Currently wxMacMolPlt includes build files and has been tested on Mac OS X,
Linux and Windows. Since most people building from source will be running
Linux this file focuses on the build instructions for Linux. To build from
source on any OS you must have a C++ compiler such as g++ and an install
of wxWidgets with OpenGL support enabled. wxWidgets 2.6 through 3.0.x 
have worked in the past, but only 2.8 and later are currently tested.
Prebuilt packages should also work.  If you are building on
Fedora Core 5 or 6 first install the wxGTK-2.6.3, wxGTK-gl-2.6.3 and
wxGTK-devel-2.6.3 rpms. With those three rpms installed you should have no
trouble building or running wxMacMolPlt. Newer distros generally include a
2.8 based wx and are preferred.

If your distribution does not offer a prebuilt wxWidgets package you will need
to grab the latest source copy from www.wxwidgets.org and install it. You 
should be able to do this using the following (opengl is required, unicode is
optional, but should be used if you use non ascii chars in your file system):
   ./configure --with-gtk --with-opengl --enable-unicode
   make
   make install

Optional: MacMolPlt includes the ability to use the Ming library to export
animations to Flash movies. The configure script checks for the presence of
libming and enables it if present. Thus if you wish to have the Flash movie
support you must first install libming either from a vendor supplied binary
package (along with the associated dev package) or by building ming from
source yourself. The ming source can be obtained from: www.libming.net

To install MacMolPlt run:
  ./configure
  make
  make install
If you have installed wxWidgets in a non-standard location you can add
--with-wx-config=/path/to/wx
to the ./configure step. The make install step is important as it installs two
required resource files in addition to the binary. Once installed you should
be able to run MacMolPlt by typing "wxMacMolPlt".

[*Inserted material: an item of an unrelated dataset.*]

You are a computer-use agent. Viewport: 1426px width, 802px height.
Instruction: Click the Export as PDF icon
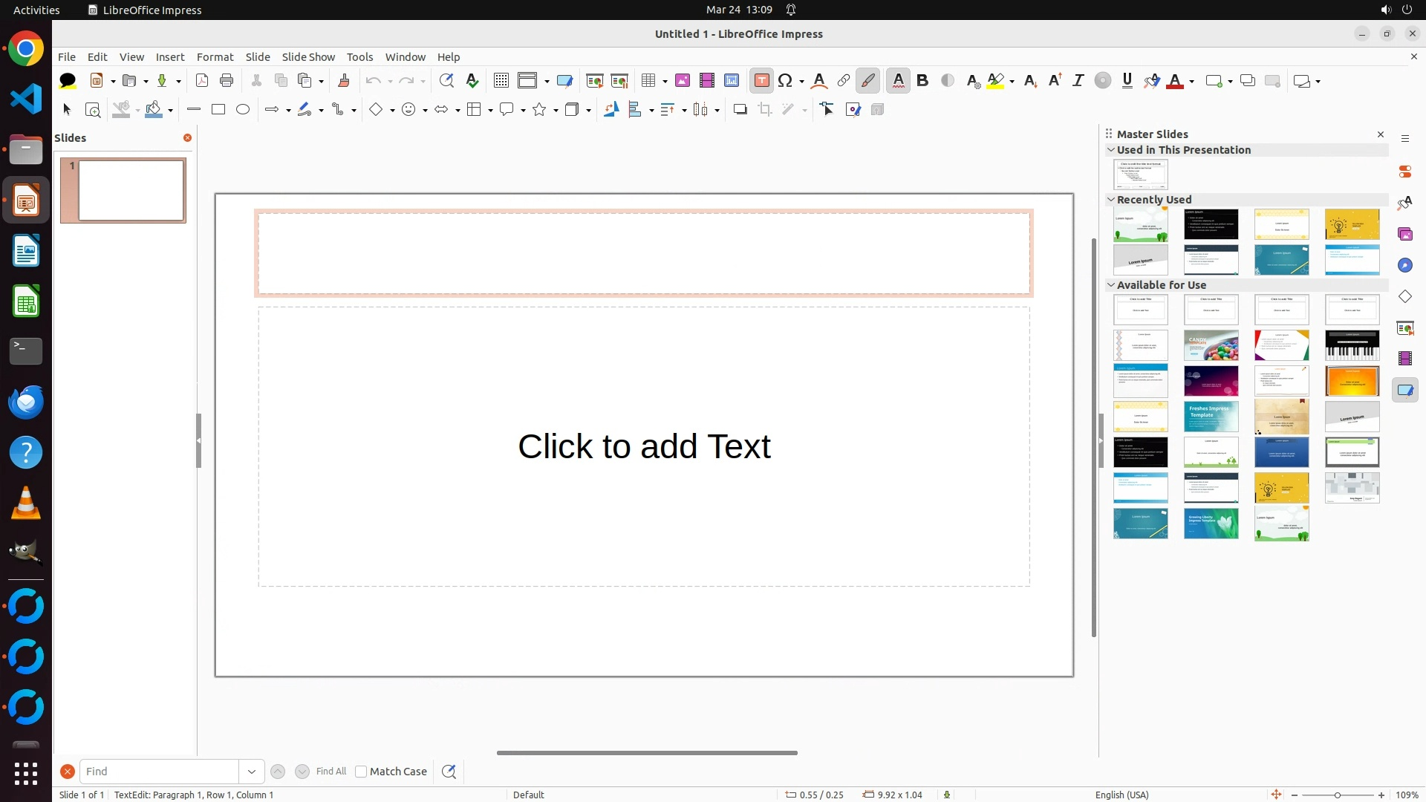click(202, 81)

If you get an error during the MacMolPlt configure step saying that your wx
build lacks OpenGL support the problem may be that you need the location of
the wxWidgets shared libraries in your ld path. First as root try running:
  ldconfig
Then retry the configure step. If that still doesn't work check that the file
/etc/ld.so.conf contains the path to the directory containing your wxWidgets
libraries. Then rerun ldconfig. Alternatively you can build static wxWidgets
libraries by adding "--disable-shared" to the wxWidgets configure step.